Begin Records for this exercise

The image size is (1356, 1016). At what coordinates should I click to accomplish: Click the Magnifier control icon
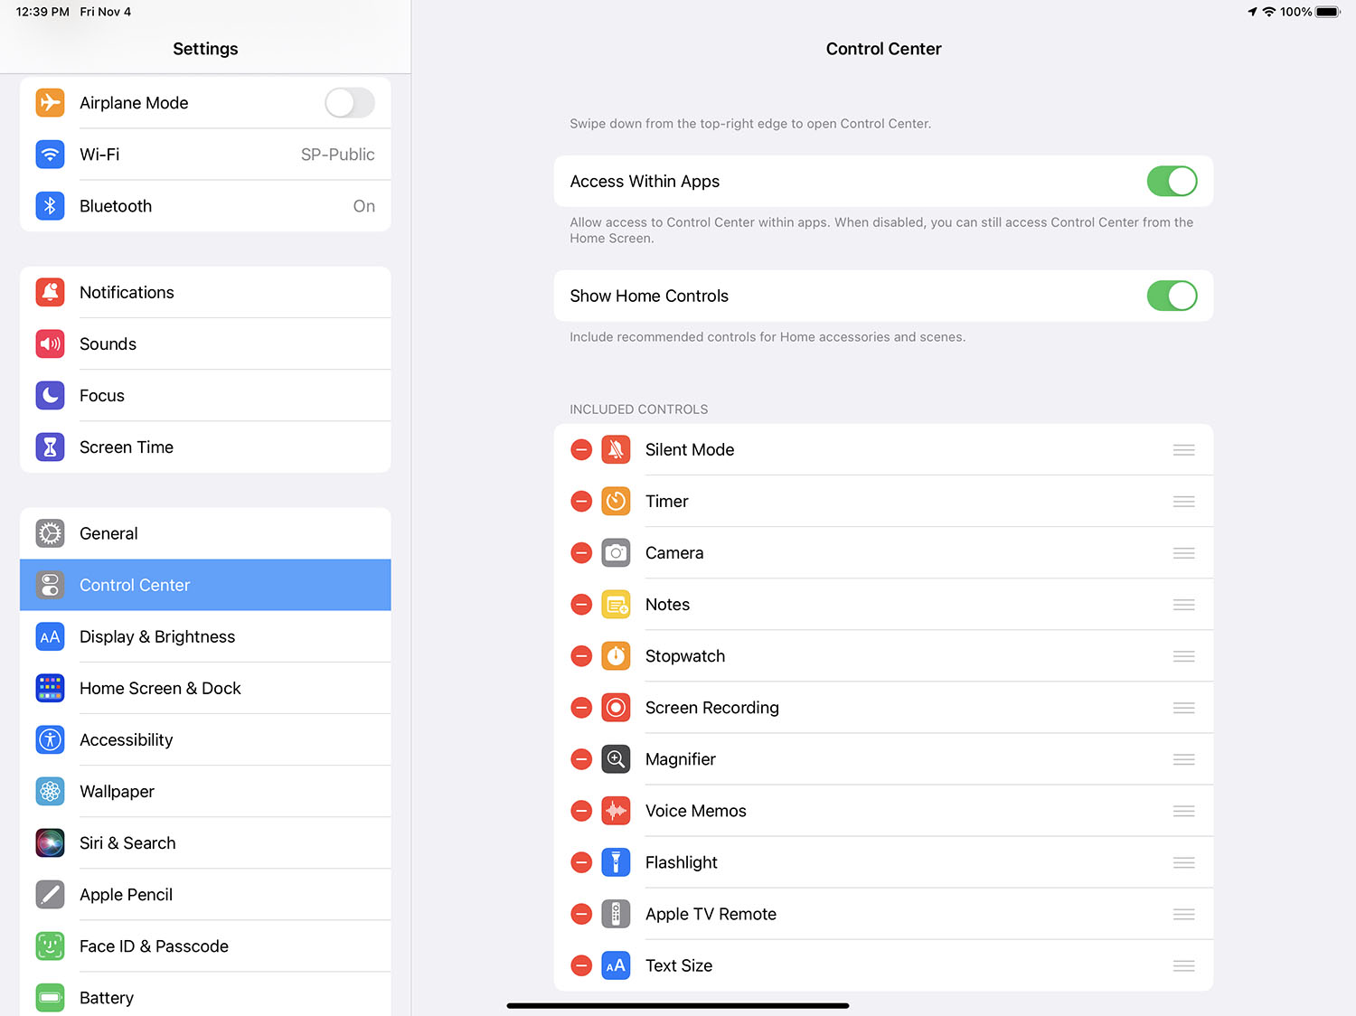(616, 759)
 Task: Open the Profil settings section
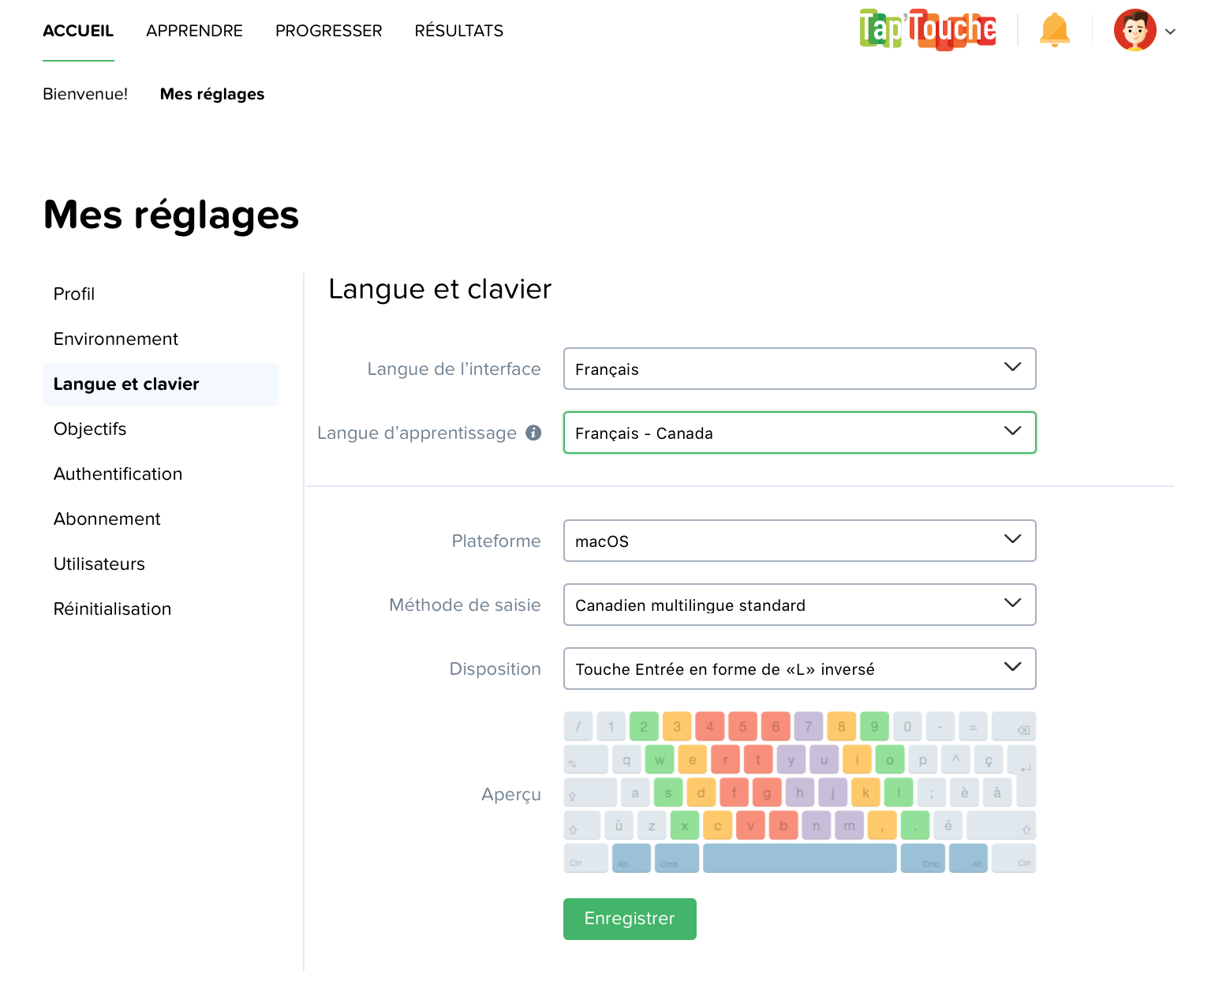click(x=73, y=294)
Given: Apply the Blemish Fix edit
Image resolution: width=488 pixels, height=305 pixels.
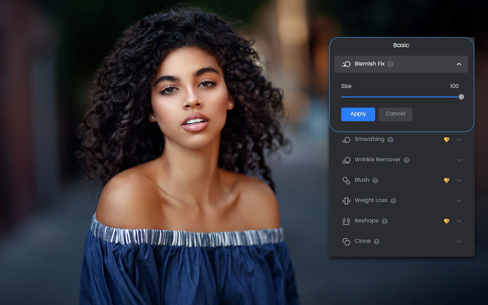Looking at the screenshot, I should click(x=358, y=114).
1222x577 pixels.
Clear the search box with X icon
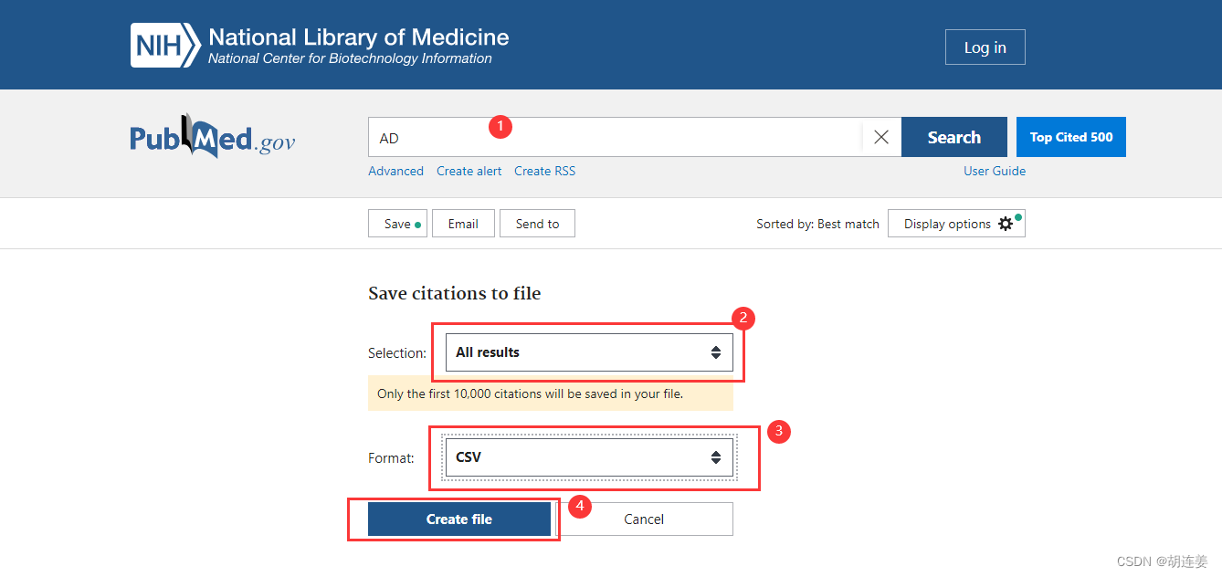[x=881, y=137]
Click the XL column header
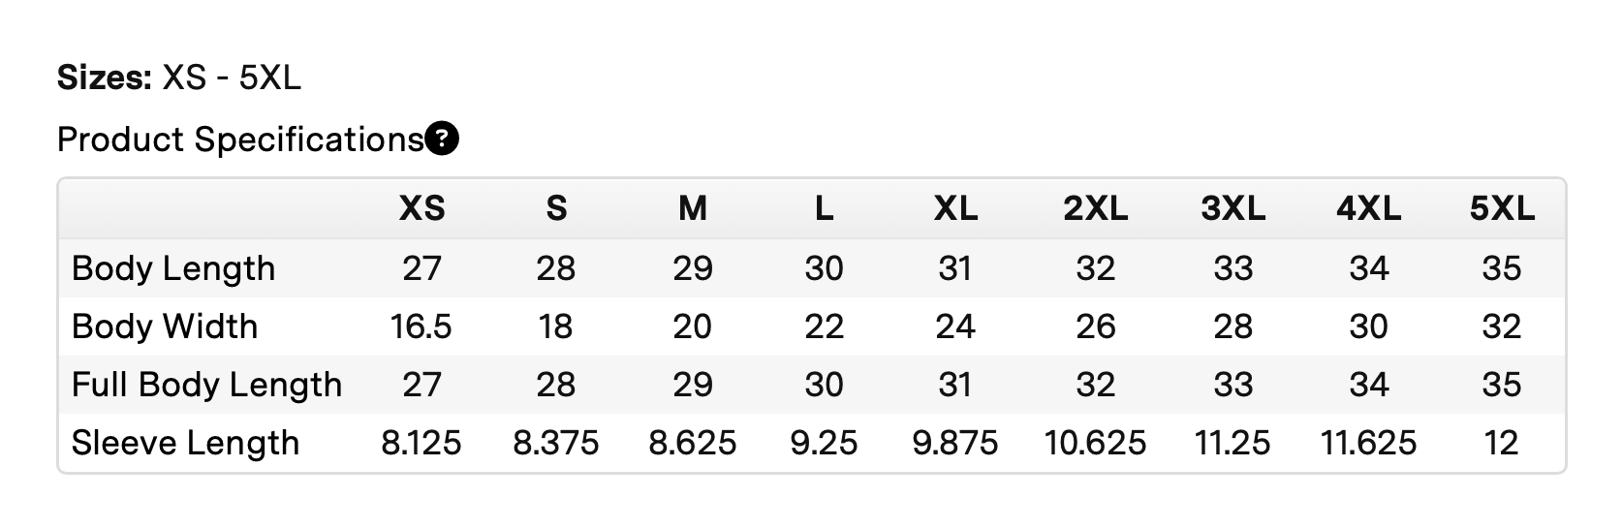Viewport: 1622px width, 529px height. tap(955, 208)
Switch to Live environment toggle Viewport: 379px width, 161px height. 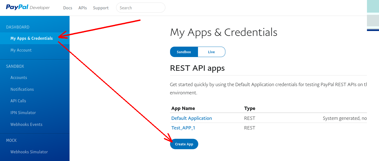(x=211, y=52)
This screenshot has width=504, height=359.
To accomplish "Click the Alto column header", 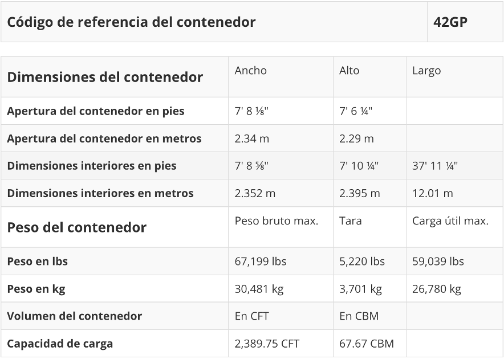I will coord(349,71).
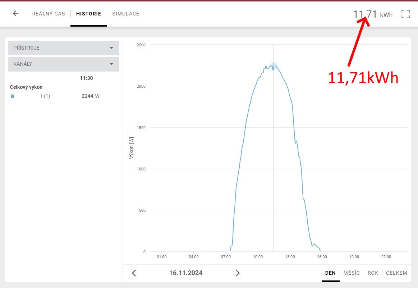This screenshot has height=288, width=418.
Task: Go to next day with right chevron
Action: pos(238,273)
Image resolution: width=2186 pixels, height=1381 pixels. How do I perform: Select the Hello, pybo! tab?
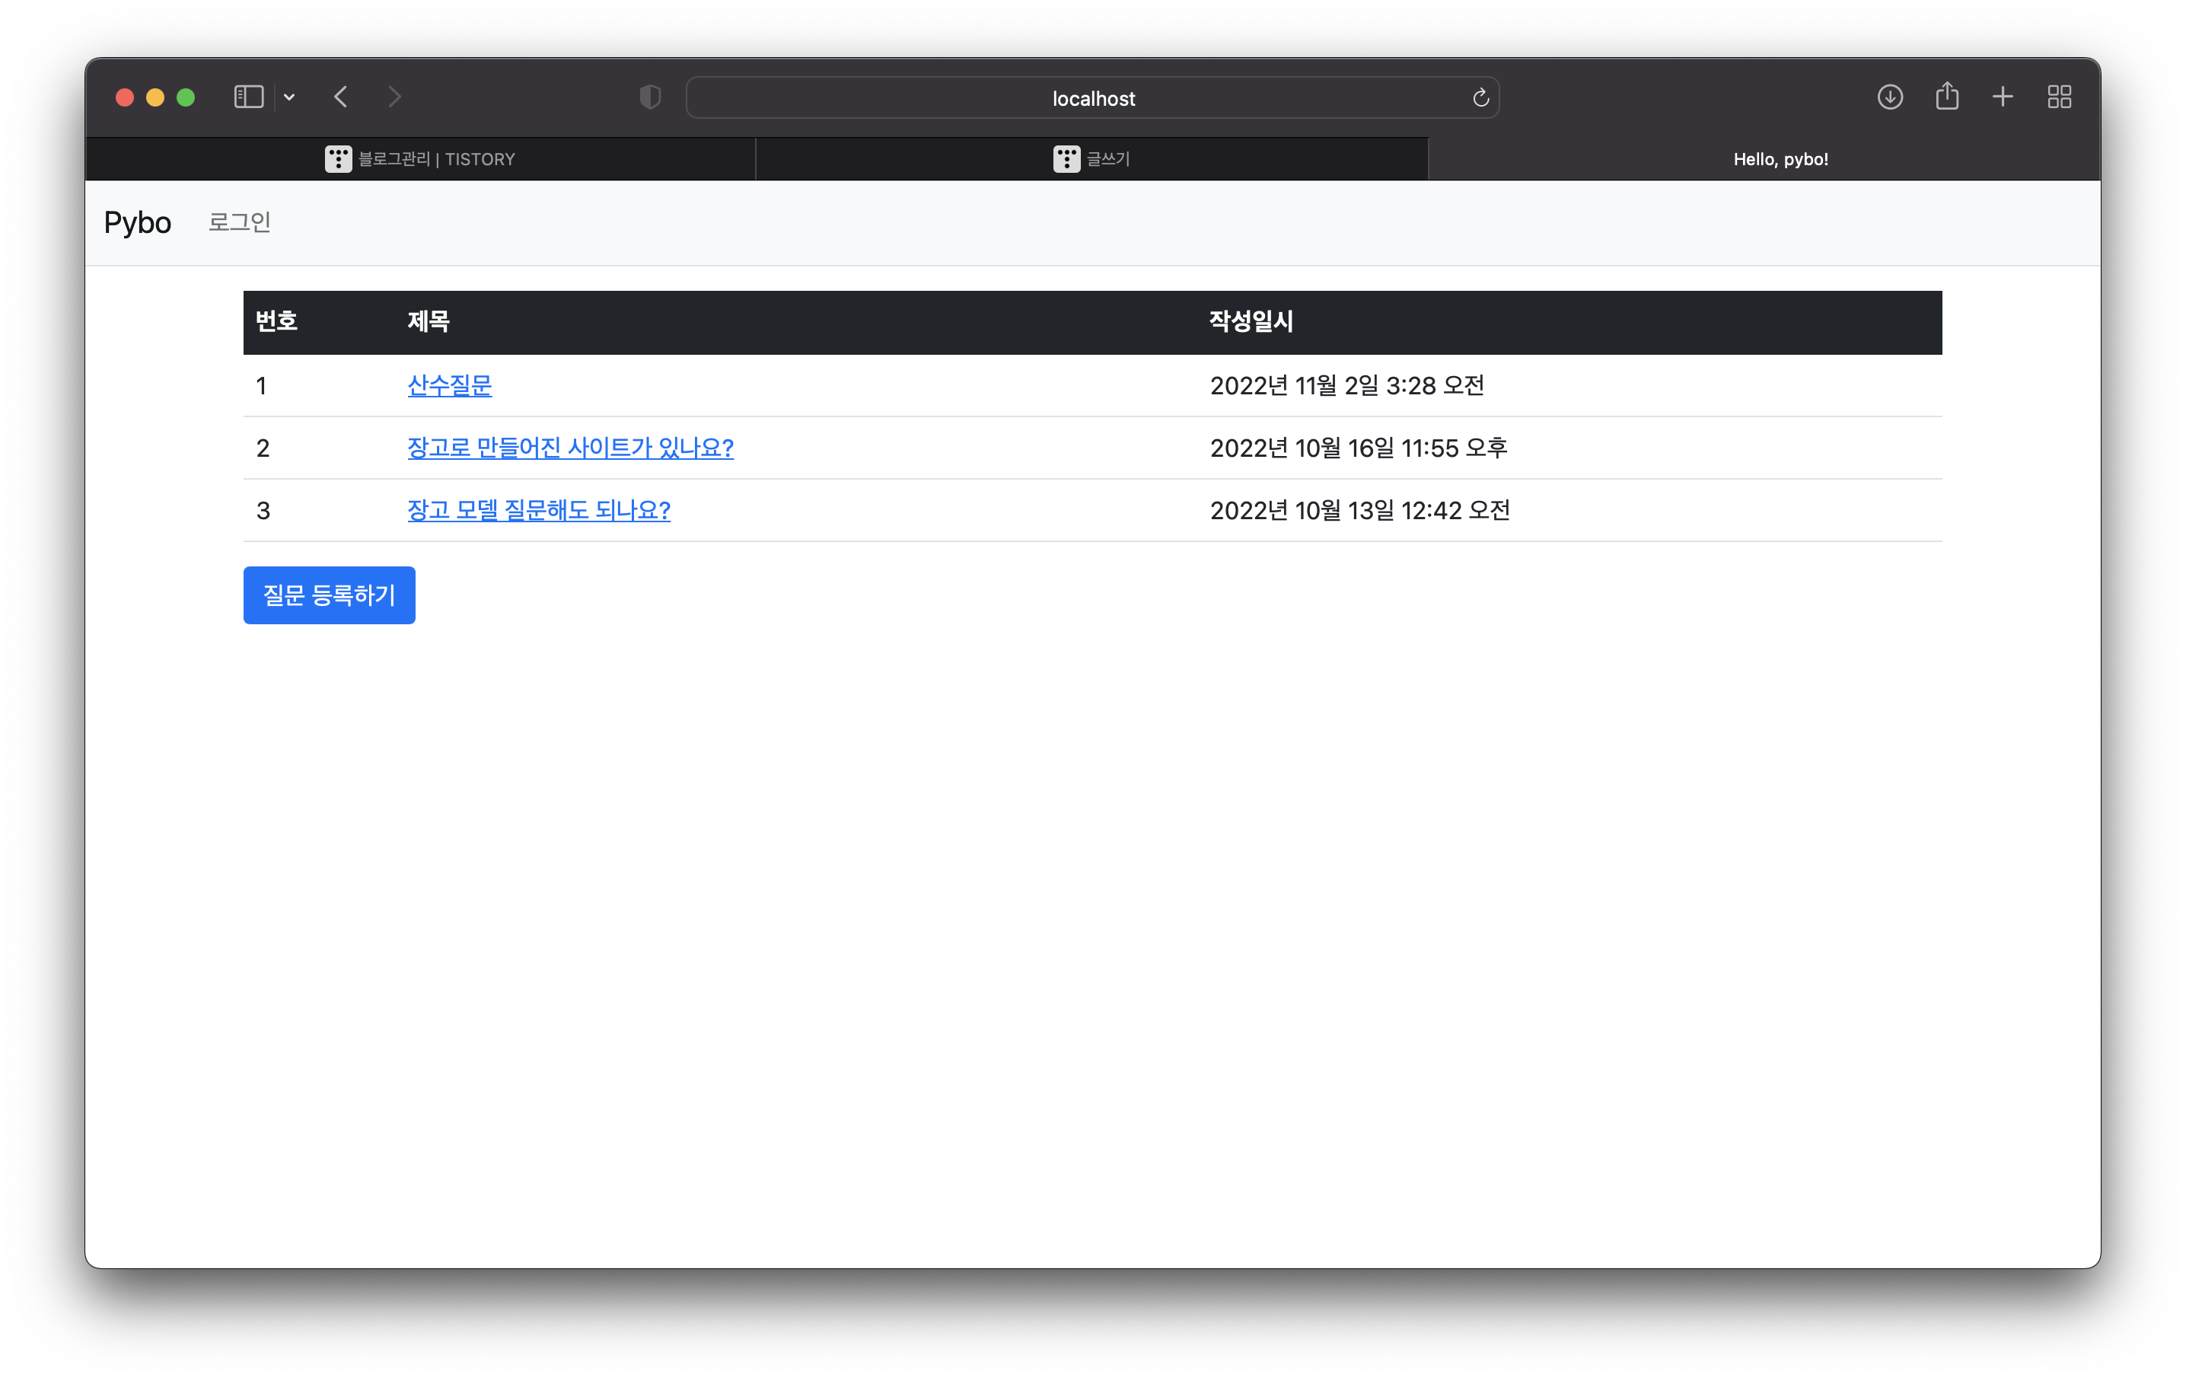coord(1779,159)
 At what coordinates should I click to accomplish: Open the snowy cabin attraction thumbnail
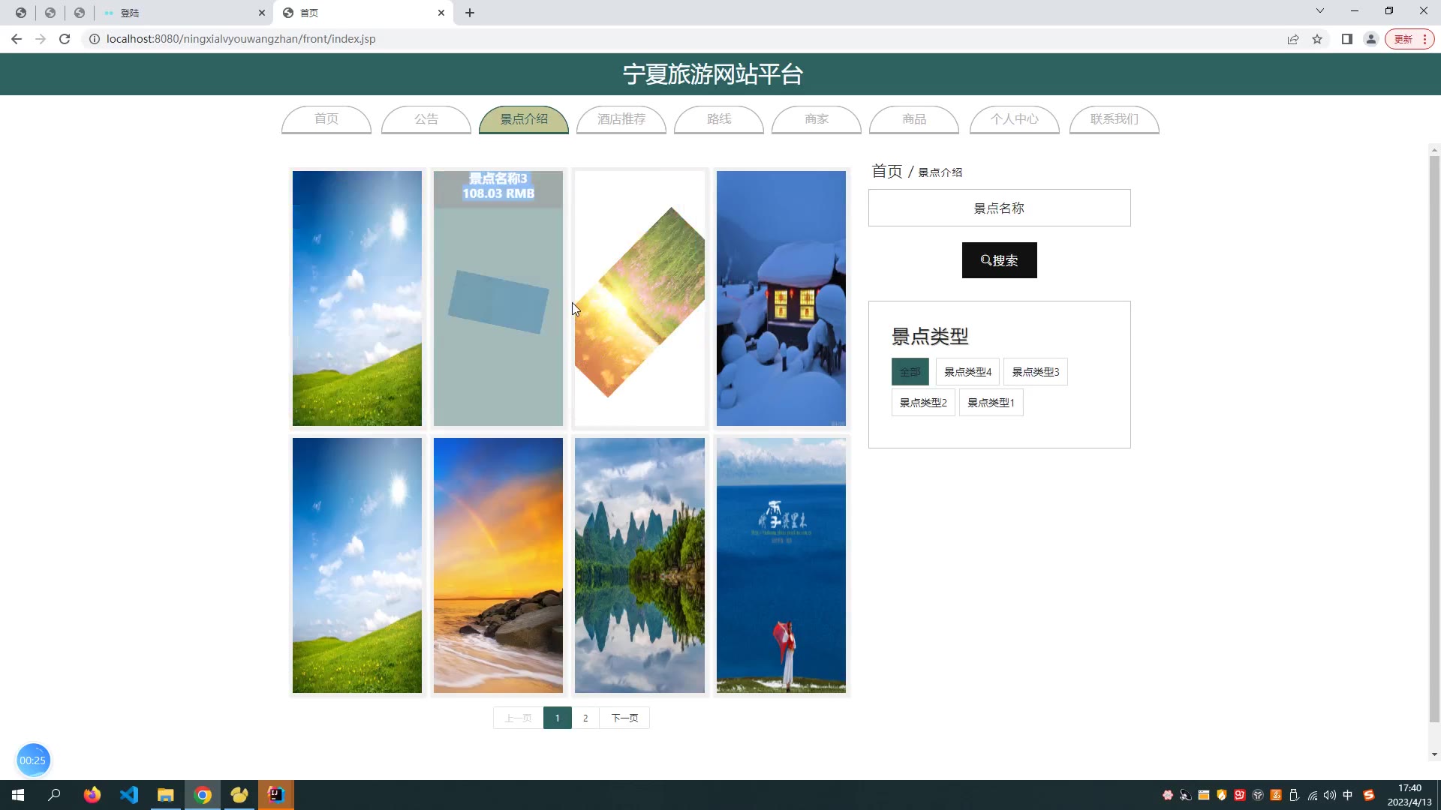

End Records for this exercise

Written task:
Identify every line of the entries that contains the string "what" and copy each such line in full. Case counts.

Response:
The image size is (1356, 1016). At what coordinates should I click to accomplish: Click the Magnifier control icon
 At what coordinates should I click to accomplish: Open the snowy cabin attraction thumbnail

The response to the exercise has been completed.